Chapter 9
"Pet me."
"W-what?"
I'd heard the growl vibrate in the tiger's throat, but my mind—it had translated the sound automatically into words. Human words.
"Pet me," the tiger repeated. "I haven't been petted in ages. I usually eat anyone who gets too close to me, you see, but I'm dying for a good scratch."
He didn't have to ask me a third time. My hand shot out to stroke the massive, silky arch between his flicking ears, and the crowd seemed to suck in a gasp.
Beside us, Mr. Gleekle shifted uncomfortably, leaning away.
"Wonderful, wonderful. We have another Wild Whisperer!"
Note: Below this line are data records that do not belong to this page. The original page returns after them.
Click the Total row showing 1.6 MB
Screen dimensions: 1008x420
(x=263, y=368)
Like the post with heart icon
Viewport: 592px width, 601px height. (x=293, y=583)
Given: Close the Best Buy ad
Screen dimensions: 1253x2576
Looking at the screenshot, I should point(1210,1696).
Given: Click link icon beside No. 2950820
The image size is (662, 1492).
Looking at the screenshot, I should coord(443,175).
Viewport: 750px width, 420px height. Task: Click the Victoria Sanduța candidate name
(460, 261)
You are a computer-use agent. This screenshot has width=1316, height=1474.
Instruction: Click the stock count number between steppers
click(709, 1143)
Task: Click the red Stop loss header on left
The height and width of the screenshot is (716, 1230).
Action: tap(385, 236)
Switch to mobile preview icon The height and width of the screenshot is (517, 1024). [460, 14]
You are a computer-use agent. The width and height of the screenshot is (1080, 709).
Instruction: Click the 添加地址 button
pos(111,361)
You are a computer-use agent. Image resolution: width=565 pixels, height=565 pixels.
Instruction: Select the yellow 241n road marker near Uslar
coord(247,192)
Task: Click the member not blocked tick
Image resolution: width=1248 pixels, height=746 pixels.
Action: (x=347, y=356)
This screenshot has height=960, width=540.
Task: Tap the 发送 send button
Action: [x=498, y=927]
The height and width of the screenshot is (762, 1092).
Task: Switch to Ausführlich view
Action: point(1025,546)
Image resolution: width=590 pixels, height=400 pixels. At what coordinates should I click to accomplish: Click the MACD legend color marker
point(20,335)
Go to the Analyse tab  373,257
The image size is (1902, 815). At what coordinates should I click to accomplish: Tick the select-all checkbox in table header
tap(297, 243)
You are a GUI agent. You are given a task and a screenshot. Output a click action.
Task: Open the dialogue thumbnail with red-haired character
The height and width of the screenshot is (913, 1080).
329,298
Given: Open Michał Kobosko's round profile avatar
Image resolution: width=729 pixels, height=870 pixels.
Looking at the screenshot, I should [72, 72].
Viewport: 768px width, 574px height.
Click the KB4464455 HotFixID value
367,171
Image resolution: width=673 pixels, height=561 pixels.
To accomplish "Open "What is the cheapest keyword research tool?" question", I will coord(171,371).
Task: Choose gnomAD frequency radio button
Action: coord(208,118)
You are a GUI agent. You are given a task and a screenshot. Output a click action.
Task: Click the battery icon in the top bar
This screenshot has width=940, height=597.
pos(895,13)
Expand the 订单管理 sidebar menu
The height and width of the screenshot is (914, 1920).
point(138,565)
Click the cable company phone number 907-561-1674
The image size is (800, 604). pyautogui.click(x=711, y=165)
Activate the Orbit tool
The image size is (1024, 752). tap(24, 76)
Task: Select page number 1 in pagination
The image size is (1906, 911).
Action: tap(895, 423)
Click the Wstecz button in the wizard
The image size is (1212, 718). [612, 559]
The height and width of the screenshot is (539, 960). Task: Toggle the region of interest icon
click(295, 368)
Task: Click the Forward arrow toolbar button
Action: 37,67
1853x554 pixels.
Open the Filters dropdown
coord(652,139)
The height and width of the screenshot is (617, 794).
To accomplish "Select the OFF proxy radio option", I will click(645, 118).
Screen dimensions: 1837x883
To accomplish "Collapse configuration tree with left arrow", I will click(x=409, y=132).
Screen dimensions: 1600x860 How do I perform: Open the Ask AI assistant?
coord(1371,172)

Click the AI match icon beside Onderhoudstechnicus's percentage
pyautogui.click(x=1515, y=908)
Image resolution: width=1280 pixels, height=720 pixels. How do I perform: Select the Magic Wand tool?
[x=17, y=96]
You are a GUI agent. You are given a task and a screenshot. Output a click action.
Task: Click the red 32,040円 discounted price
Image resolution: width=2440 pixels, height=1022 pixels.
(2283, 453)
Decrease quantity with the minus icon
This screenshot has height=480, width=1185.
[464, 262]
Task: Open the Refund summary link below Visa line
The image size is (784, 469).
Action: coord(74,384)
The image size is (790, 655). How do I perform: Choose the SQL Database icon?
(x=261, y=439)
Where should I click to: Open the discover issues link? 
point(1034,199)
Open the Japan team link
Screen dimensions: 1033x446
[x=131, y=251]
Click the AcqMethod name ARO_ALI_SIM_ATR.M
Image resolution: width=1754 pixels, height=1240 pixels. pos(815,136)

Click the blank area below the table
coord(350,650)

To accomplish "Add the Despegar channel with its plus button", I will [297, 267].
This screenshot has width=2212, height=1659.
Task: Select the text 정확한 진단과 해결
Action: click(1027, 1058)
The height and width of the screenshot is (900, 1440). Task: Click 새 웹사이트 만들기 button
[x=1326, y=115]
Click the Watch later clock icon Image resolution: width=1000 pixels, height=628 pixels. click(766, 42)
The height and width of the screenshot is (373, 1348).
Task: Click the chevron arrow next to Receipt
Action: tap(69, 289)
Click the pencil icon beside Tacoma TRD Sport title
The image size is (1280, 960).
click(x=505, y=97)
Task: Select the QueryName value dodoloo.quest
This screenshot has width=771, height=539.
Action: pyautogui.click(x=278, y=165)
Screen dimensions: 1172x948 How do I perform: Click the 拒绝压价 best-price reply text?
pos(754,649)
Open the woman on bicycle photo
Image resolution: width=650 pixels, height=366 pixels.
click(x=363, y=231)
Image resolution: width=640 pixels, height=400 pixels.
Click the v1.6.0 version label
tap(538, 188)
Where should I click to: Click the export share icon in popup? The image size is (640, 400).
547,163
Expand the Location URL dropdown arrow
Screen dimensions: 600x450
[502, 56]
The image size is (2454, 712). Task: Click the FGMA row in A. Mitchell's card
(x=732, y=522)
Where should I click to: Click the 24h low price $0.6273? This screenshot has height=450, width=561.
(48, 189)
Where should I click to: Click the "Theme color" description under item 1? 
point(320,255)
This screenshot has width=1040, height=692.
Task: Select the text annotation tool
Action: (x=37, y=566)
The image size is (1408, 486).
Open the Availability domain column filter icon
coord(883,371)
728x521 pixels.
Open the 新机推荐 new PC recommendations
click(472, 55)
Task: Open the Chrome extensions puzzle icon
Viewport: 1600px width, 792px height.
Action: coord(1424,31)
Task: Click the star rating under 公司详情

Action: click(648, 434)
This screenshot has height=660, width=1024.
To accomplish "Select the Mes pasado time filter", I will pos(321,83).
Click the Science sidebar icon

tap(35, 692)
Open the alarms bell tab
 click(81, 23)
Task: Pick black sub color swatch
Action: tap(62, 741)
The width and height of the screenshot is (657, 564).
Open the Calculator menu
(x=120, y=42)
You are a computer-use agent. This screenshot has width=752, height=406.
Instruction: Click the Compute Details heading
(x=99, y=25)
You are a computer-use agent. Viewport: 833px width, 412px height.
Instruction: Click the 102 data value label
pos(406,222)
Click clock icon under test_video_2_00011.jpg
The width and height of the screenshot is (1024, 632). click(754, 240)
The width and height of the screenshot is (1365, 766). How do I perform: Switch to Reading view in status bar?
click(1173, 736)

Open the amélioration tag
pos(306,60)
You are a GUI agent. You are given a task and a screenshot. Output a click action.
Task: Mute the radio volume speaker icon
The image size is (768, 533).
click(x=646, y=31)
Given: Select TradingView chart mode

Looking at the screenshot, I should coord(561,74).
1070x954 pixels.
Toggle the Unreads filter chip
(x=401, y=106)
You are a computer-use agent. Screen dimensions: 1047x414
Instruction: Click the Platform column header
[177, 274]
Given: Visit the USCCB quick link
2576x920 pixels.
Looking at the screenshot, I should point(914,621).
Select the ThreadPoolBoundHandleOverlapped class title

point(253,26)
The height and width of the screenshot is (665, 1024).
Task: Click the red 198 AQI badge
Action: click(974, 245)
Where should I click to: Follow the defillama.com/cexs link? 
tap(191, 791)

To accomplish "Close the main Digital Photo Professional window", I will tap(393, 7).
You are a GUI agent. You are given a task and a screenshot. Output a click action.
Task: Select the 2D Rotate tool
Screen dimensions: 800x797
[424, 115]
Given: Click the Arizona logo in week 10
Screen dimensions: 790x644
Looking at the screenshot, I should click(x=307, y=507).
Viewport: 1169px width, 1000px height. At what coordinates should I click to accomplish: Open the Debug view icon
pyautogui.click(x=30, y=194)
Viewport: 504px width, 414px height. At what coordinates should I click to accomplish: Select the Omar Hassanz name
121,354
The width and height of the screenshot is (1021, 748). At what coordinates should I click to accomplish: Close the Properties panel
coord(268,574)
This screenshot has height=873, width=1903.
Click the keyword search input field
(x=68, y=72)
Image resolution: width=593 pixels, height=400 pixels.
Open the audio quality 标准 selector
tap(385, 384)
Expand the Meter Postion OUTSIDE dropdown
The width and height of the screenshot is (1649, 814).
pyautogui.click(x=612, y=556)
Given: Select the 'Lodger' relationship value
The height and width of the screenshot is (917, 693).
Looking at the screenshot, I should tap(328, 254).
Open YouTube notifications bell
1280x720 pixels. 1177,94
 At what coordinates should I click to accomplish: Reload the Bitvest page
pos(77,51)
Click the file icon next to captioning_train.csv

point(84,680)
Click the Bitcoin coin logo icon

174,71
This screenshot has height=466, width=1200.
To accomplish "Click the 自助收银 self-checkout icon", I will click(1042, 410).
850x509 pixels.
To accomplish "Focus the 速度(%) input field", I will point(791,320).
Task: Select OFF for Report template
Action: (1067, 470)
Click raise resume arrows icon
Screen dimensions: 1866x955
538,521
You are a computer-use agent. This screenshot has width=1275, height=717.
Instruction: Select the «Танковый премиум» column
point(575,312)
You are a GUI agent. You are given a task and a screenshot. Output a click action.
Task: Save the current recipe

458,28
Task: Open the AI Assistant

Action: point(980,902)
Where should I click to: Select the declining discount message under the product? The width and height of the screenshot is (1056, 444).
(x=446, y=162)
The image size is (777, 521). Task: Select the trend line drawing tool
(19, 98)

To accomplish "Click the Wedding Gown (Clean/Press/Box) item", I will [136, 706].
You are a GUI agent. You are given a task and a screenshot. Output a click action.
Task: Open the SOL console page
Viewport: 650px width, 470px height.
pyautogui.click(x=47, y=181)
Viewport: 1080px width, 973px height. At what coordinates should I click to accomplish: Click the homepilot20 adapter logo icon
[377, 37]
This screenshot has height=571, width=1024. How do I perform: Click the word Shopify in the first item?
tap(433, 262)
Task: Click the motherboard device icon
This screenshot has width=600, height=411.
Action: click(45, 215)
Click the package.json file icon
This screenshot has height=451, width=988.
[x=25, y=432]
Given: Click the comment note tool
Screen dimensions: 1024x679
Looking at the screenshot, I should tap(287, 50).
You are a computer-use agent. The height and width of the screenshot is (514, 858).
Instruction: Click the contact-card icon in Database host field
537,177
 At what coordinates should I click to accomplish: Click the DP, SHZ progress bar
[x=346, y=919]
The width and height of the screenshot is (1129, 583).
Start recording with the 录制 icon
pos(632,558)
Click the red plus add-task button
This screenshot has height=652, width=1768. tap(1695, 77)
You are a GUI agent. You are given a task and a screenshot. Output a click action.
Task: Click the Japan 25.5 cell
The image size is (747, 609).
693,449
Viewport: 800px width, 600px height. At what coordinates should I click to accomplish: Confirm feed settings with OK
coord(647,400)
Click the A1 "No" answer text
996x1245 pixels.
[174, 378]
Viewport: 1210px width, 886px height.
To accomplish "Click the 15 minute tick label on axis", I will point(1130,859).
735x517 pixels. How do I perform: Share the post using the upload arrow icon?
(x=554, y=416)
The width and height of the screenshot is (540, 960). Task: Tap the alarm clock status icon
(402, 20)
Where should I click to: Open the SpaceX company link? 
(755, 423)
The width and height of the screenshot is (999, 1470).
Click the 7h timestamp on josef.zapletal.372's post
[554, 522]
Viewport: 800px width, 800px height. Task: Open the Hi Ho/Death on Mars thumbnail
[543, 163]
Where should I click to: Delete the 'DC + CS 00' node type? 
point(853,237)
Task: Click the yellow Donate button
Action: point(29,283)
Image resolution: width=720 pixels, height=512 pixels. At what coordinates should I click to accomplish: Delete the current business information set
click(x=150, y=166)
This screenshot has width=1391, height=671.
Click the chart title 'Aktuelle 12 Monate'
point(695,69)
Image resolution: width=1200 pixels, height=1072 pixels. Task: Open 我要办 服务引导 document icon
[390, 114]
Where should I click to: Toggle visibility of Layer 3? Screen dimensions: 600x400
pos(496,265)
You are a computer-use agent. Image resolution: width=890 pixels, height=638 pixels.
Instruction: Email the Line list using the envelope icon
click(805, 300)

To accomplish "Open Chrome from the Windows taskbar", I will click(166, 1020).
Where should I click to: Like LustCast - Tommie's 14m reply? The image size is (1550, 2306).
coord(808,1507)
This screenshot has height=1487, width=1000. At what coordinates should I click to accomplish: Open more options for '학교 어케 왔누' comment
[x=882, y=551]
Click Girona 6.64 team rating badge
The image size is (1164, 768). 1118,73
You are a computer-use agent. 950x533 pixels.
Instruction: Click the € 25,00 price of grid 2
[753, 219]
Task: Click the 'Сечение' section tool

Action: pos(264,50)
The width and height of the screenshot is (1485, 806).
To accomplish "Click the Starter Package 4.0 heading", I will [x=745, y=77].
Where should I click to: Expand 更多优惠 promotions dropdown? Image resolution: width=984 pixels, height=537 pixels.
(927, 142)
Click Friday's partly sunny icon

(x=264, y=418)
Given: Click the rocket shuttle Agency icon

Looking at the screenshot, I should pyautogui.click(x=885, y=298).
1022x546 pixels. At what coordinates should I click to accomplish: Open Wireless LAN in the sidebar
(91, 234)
But the cheers that came from my new sector's section in the stadium sounded more wary than exuberant, the applause hesitant. I'd heard of the rare tiger on Eshol, but never a white one. And I'd never, ever heard of one venturing near humans. Even Wild Whispering humans.
"Who are you?" I breathed down at the creature.
"My name is Jagaros." The tiger closed his eyes, purring.
"I'm Rayna," I said, swallowing. "Rayna Drey. It's—it's nice to meet you."
Truly, it was. Relief flooded my entire body, washing out all that dread and self-disgust, as I threaded my fingers deeper into his fur. Coen's pill had worked, suppressing the forbidden power but letting a lawful, normal one creep through.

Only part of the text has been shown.